For a more robust predictor, we need a wider variety of data. This is achieved by performing analytic calculations from a model, then looking to fit the curves.
For my baseline, I began from true scoring rates, and used the Tango distribution to predict the numbers of runs scored per inning. This is then applied to a combinatoric model first calculated by Ben Vollmayr-Lee to determine the frequencies of runs per game. Treating runs scored and runs allowed independently this produces some probability of wins and losses.
Note that I'm using rates, not runs. If you look at runs, you have to worry about expected runs scored in extra innings, the fact that the home team doesn't bat when leading after eight and a half innings, and the fact that the home team stops batting in the last inning when they outscore the opponent.

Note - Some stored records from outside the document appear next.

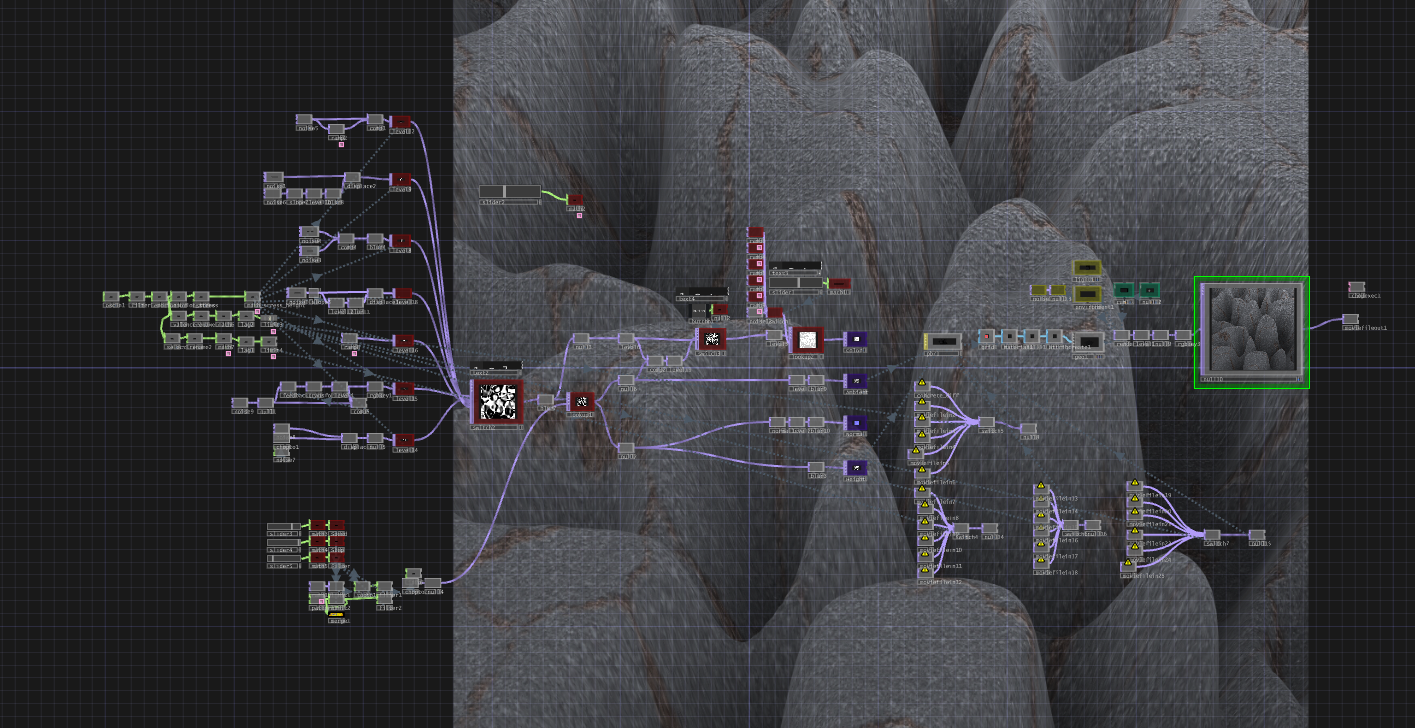1415x728 pixels.
Task: Select the node with a yellow left stripe
Action: pos(942,341)
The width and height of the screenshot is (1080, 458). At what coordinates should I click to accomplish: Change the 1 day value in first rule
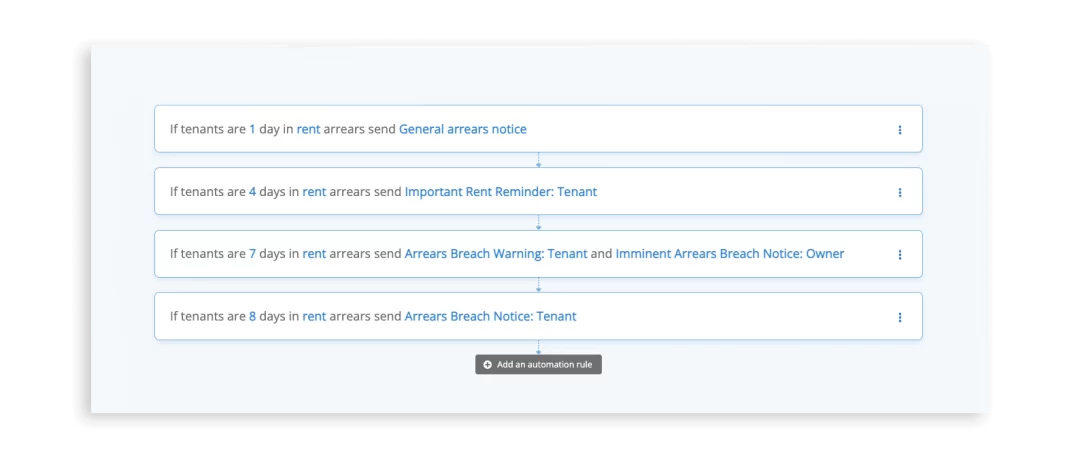(252, 129)
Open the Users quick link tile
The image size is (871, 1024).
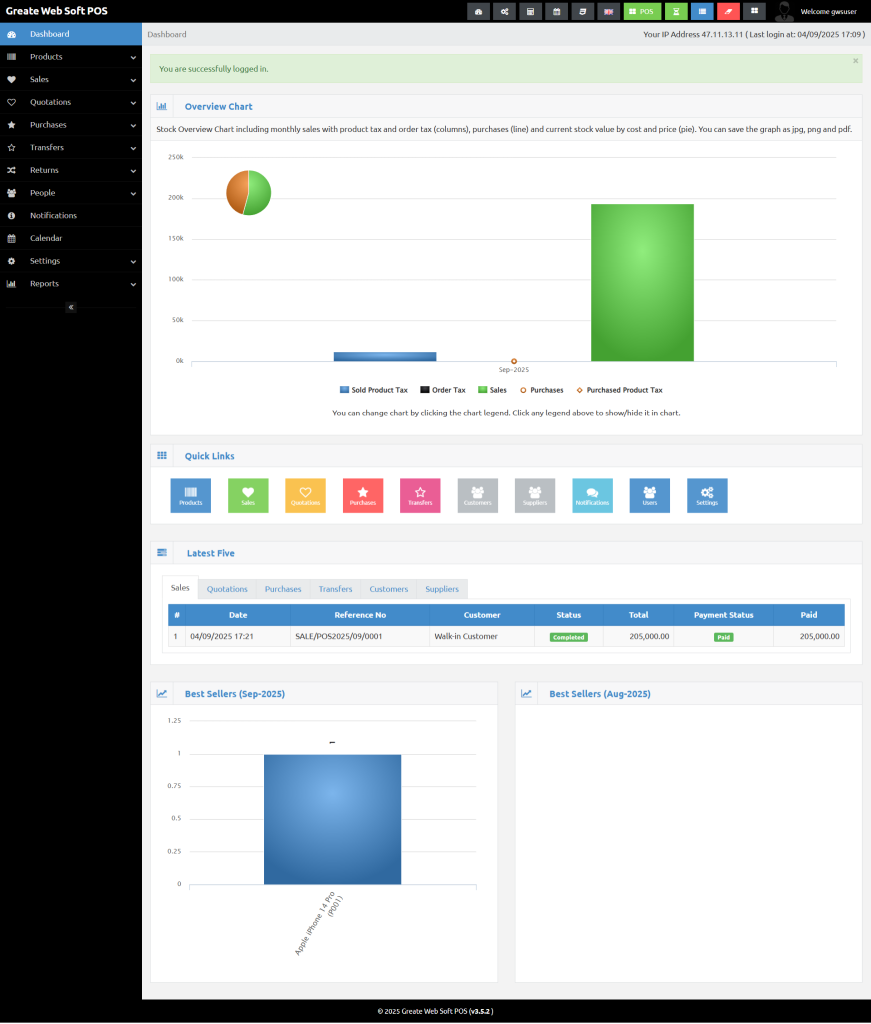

None of these corrections change winning percentage - but I don't pretend to guess how much of an effect this has on runs. If you make the model more sophisticated, correcting for the final inning courtesies and assuming the home team is limited to outscoring the visitors by one run in the final inning, I suspect you'll have most of the correction you need for a raw runs to wins converter.
I'm gambling that you can just use runs per game as a reasonable predictor of run rate, and work that direction.
There is one correction I do make for extra innings. If we assume that the innings continue until the tie is resolved, you don't have to fret over the recursion. It's fairly trivial to demonstrate that, with probabilities p(W), p(L), p(T), winning percentage in extra innings is p(W)/(p(W)+p(L)).
So in the model, I calculate W = p9(W) + p9(T) * ( p1(W)/(p1(W)+p1(L))). By visual inspection, it doesn't change the answer much.